-- start of Provided information --
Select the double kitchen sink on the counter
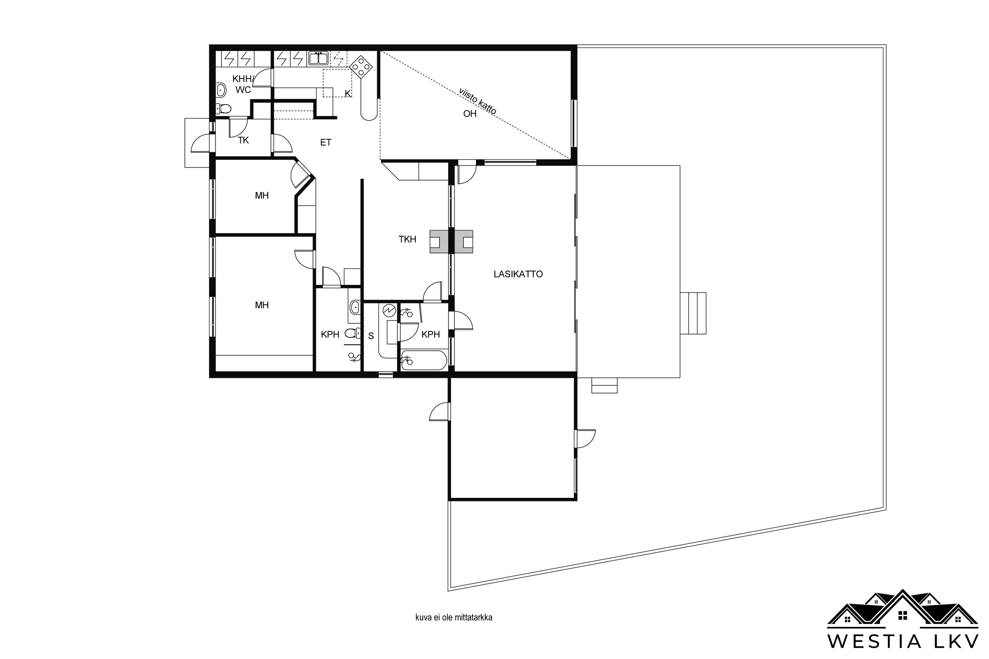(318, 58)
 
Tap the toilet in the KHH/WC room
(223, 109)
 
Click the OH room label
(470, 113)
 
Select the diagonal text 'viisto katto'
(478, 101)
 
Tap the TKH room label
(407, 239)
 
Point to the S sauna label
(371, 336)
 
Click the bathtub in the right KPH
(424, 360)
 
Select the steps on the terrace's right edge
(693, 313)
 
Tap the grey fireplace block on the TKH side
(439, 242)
-- end of Provided information --
-- start of Provided information --
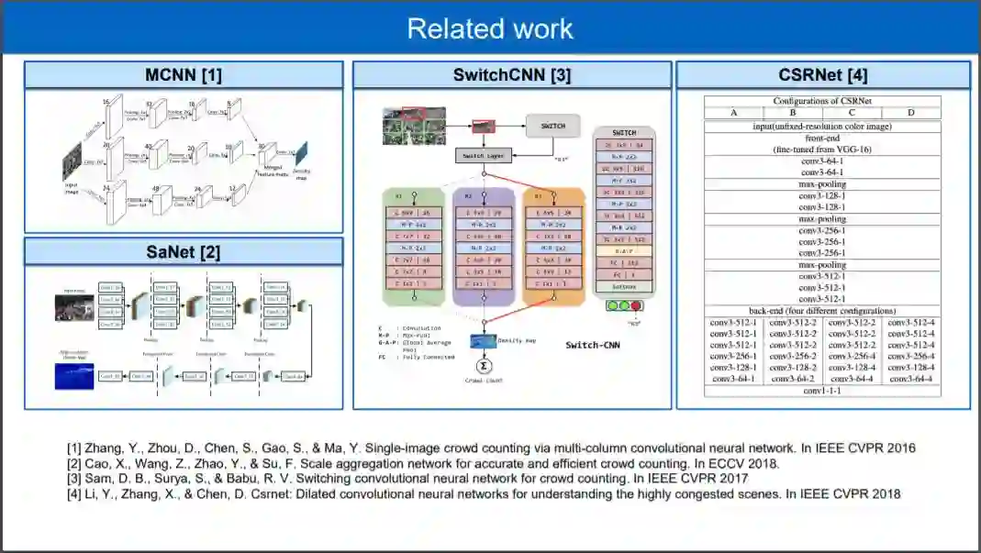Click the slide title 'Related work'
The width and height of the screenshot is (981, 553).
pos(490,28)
-- end of Provided information --
Set problem >>
Which lines in the data above contain the word "label"? Find each one and copy it in full.

Exercise output >>
Click the OH room label
Tap the TKH room label
Point to the S sauna label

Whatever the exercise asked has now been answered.